▶ [What you have to do] Before copying the entries, remove the pictures; everything else stays exactly as it is.

★ ★ ★

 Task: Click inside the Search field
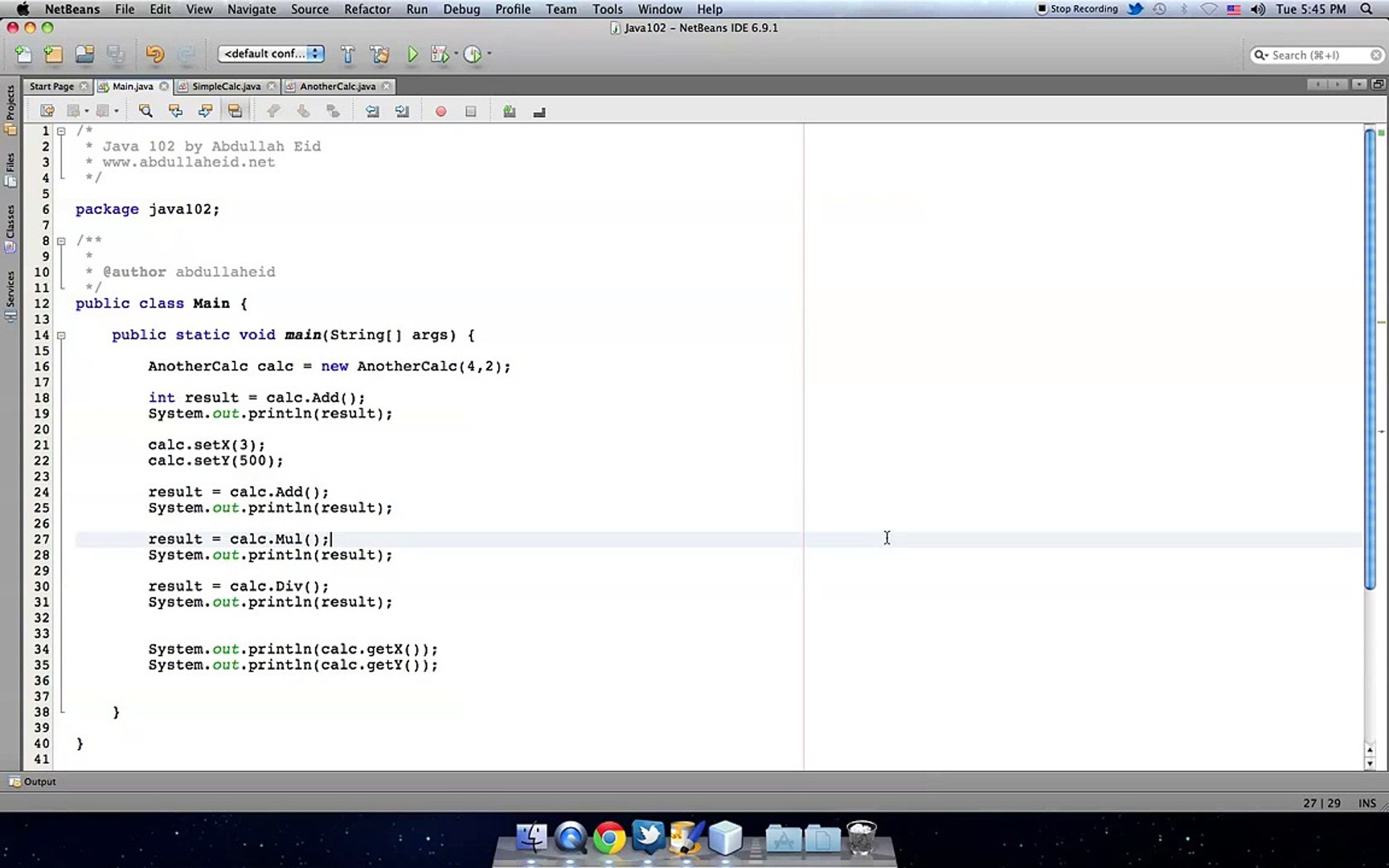(1317, 55)
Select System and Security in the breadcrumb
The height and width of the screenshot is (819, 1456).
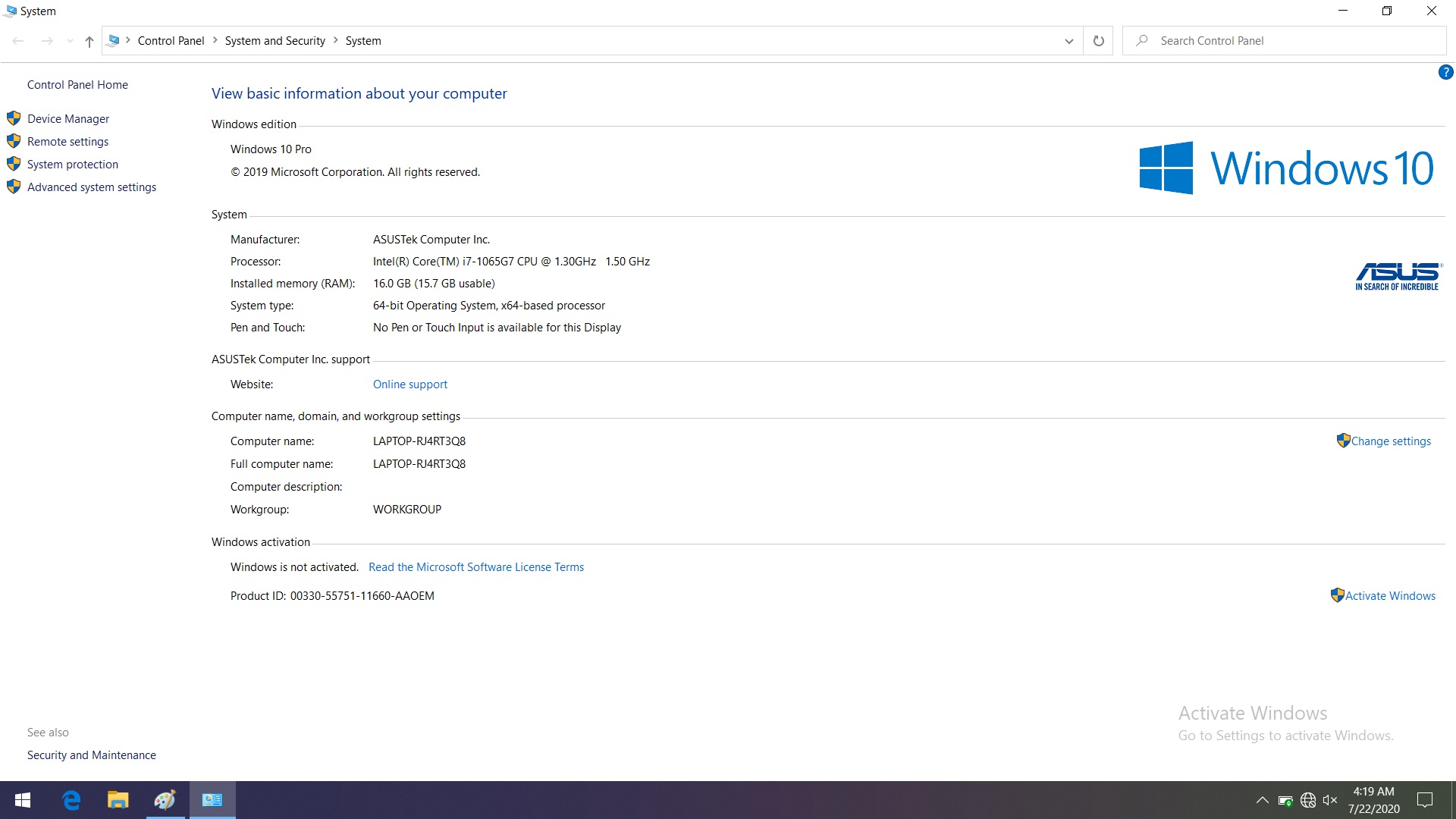click(275, 41)
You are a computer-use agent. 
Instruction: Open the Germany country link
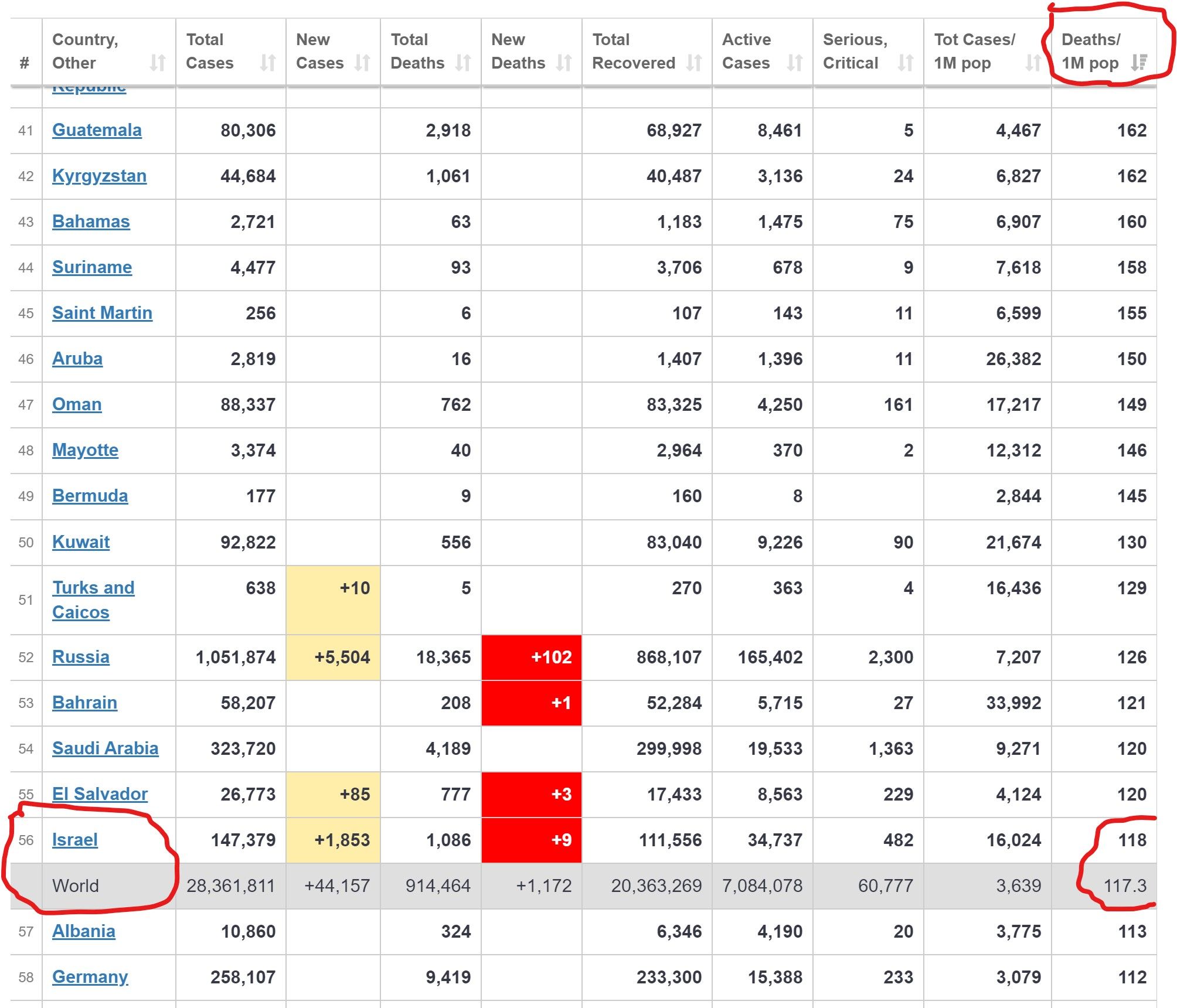[x=90, y=977]
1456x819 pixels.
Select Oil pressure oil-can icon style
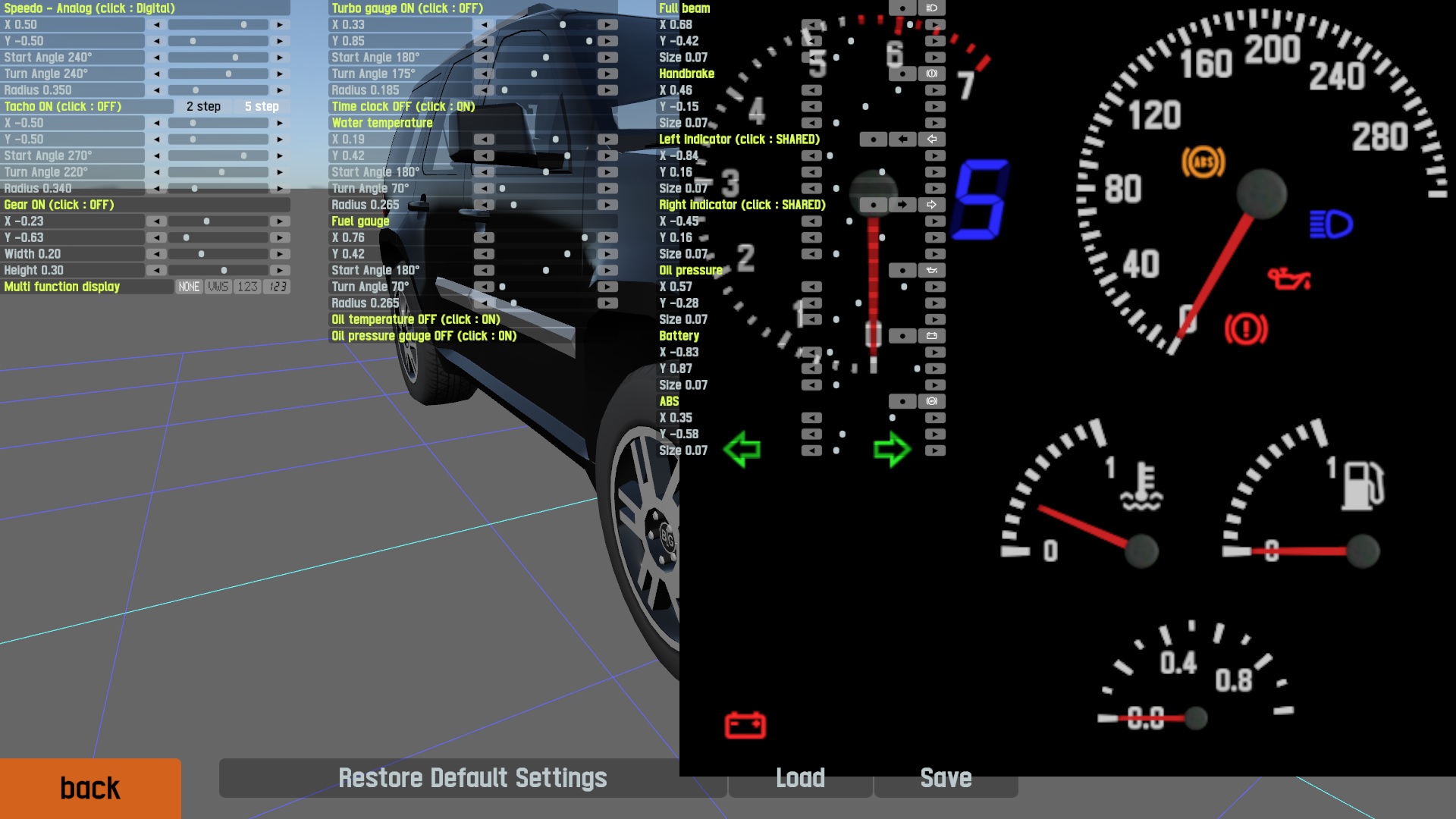pos(932,271)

★ ★ ★

▶ [Answer section]
 Task: Click inside the Search field
(1317, 55)
Select System and Security in the breadcrumb
The height and width of the screenshot is (819, 1456).
click(275, 41)
You are a computer-use agent. 
Instruction: Open the Germany country link
[x=90, y=977]
1456x819 pixels.
Select Oil pressure oil-can icon style
pos(932,271)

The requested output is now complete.